RE: "August 26, 2010
"I get married this day, yep.. a Thursday!" 

Congratulations!


----------



## that1guy (Aug 12, 2010)

Congrats! Enjoy your whole one day off  Also enjoy your trip. That sounds amazing and I must say that I am insanely jealous. Get lots of great pictures, but don't ignore your new bride. Maybe you could share some photos of your trip in the forums? Perhaps either post as you go, or show a greatest hits when you get back? Just throwing ideas out


----------



## DetlevCM (Aug 12, 2010)

I'd have loved to go - BUT - I'll be back in the UK for university when it starts....

Have fun!


----------



## Vall (Aug 12, 2010)

Congratulations! 
Have fun on the trip and make lots of photos. ;-)


----------



## Aputure (Aug 12, 2010)

Congrats! Only one day for your lady??? No honeymoon? Live streaming the wedding sounds super cool...

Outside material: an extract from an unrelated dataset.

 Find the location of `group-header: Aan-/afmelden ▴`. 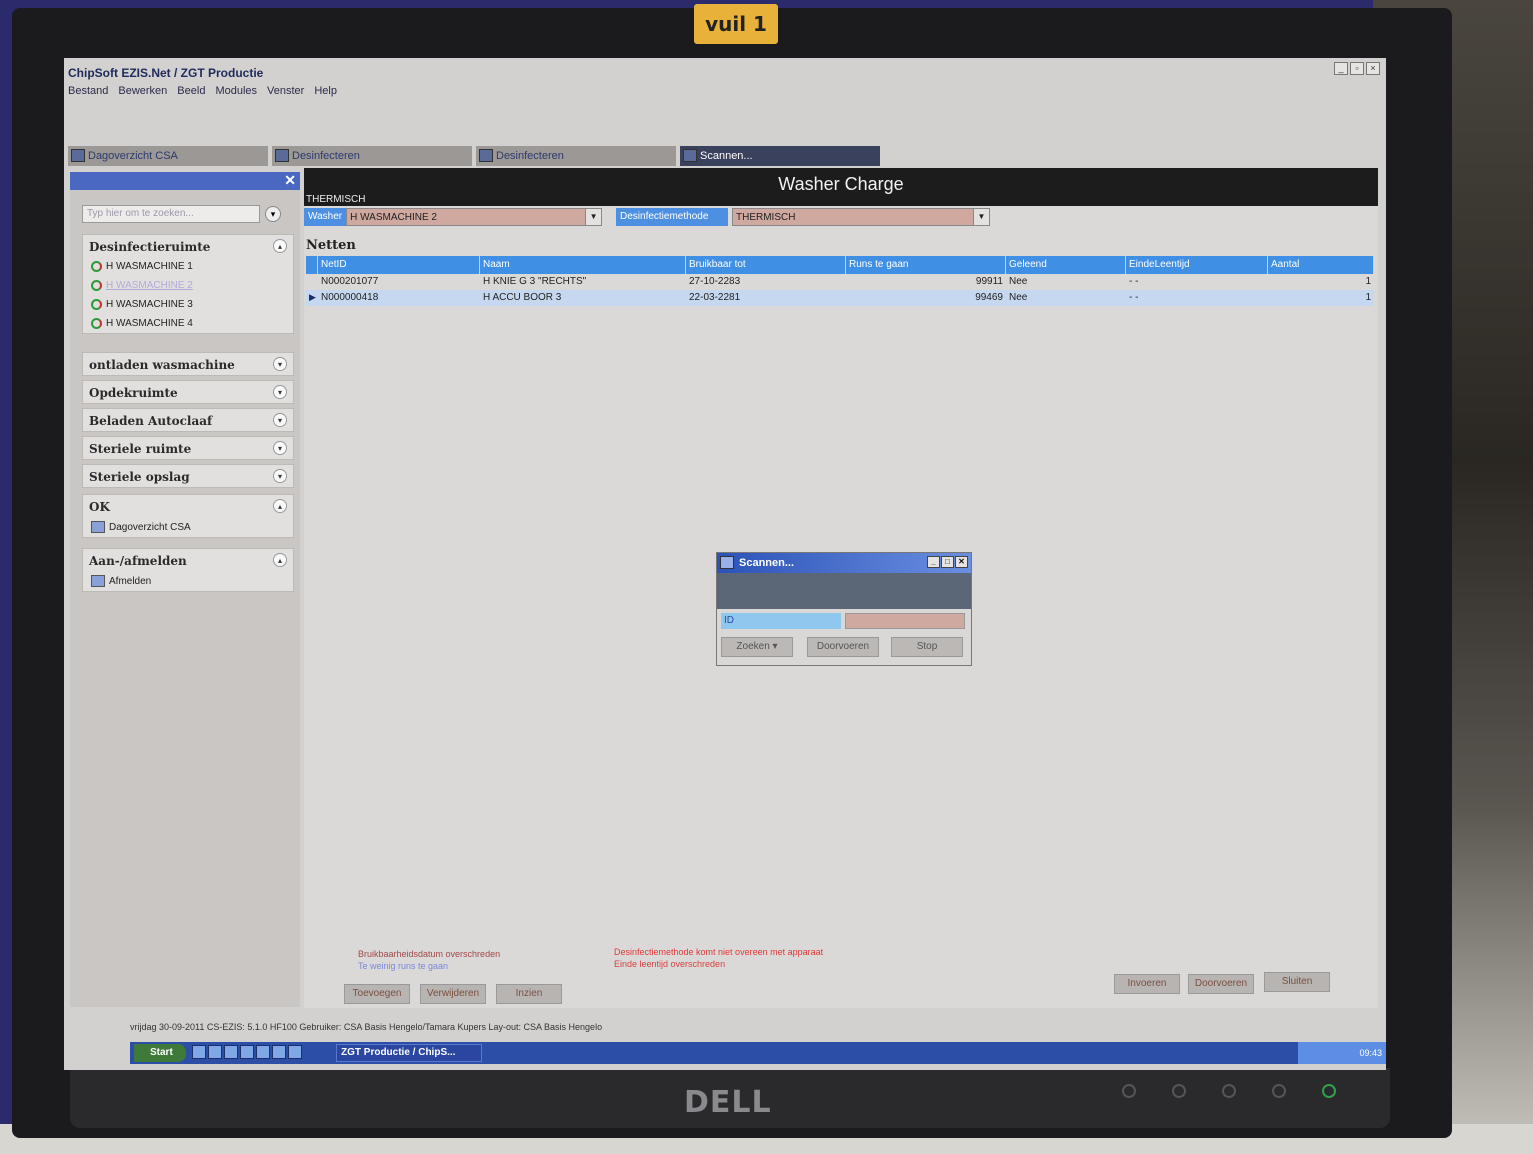

group-header: Aan-/afmelden ▴ is located at coordinates (188, 560).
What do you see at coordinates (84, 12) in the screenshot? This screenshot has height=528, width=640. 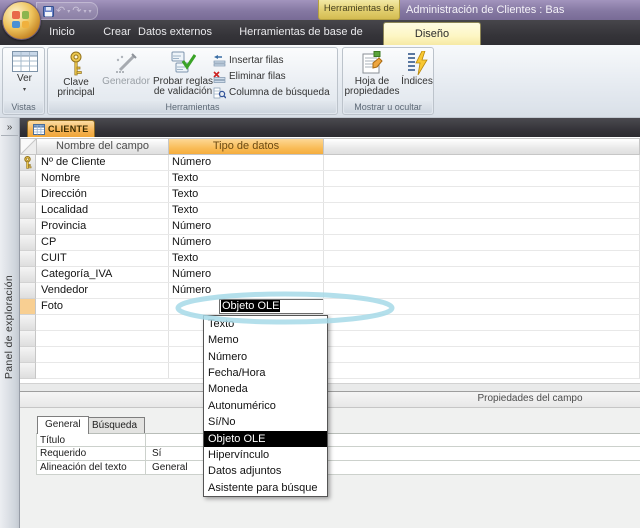 I see `redo-caret-icon: ▾` at bounding box center [84, 12].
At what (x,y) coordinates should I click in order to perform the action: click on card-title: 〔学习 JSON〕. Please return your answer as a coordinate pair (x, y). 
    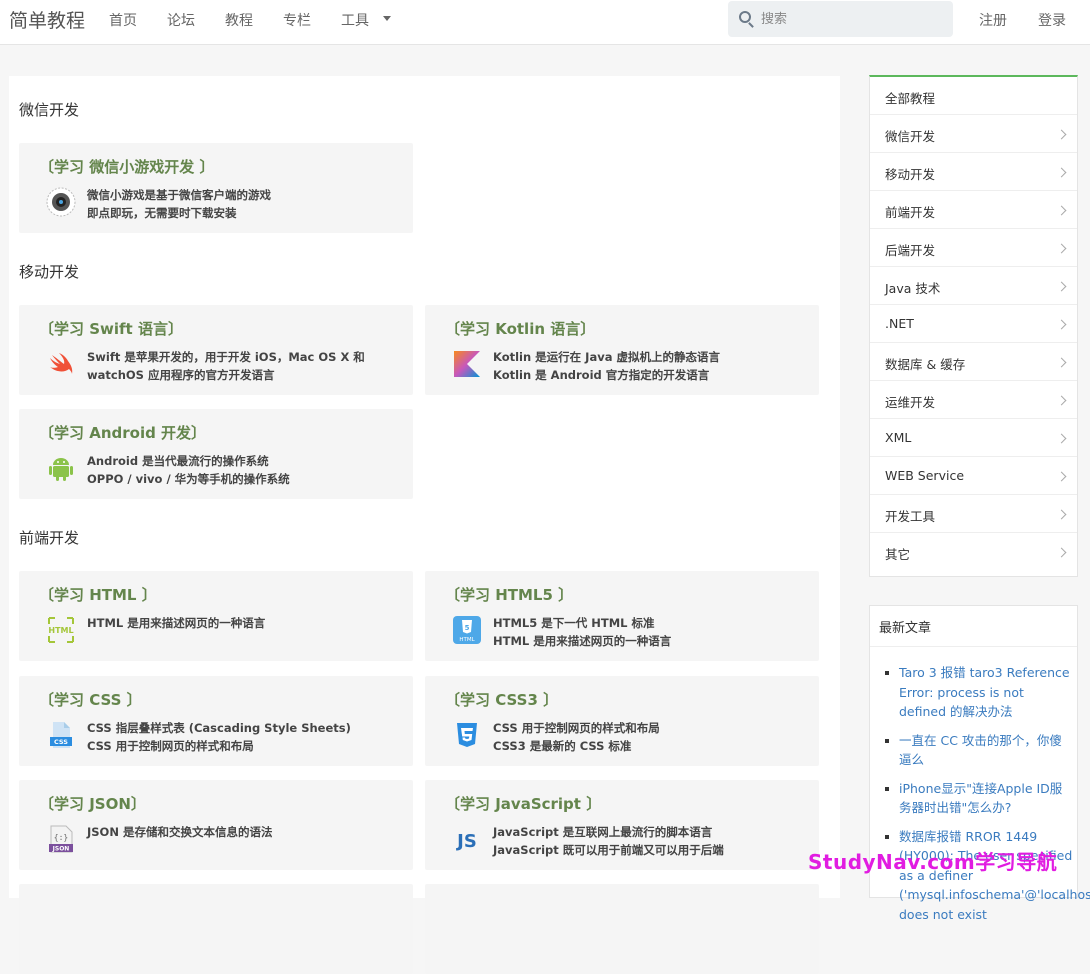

I'll be at Photokina too. Check your email...


----------



## pedro (Aug 12, 2010)

Congrats Canonguy and -gal. Definititely THE best thing one can do on a thursday. Rumor mill will be busy post that date about new "body releases" planned by you and your lady. LOL.


----------



## JayGannon (Aug 12, 2010)

Hey man,
What part of Ireland are you going to be in, can point you towards some amazing spots out West.


----------



## Canon Rumors Guy (Aug 13, 2010)

I'll be in Donegal.

I'll probably make my yearly trip to Mullaghmore, I love that shoreline.


----------



## Cobalt720 (Aug 17, 2010)

Congrats, and have fun... I think we can deal without ya for a couple of days! *dies inside*


----------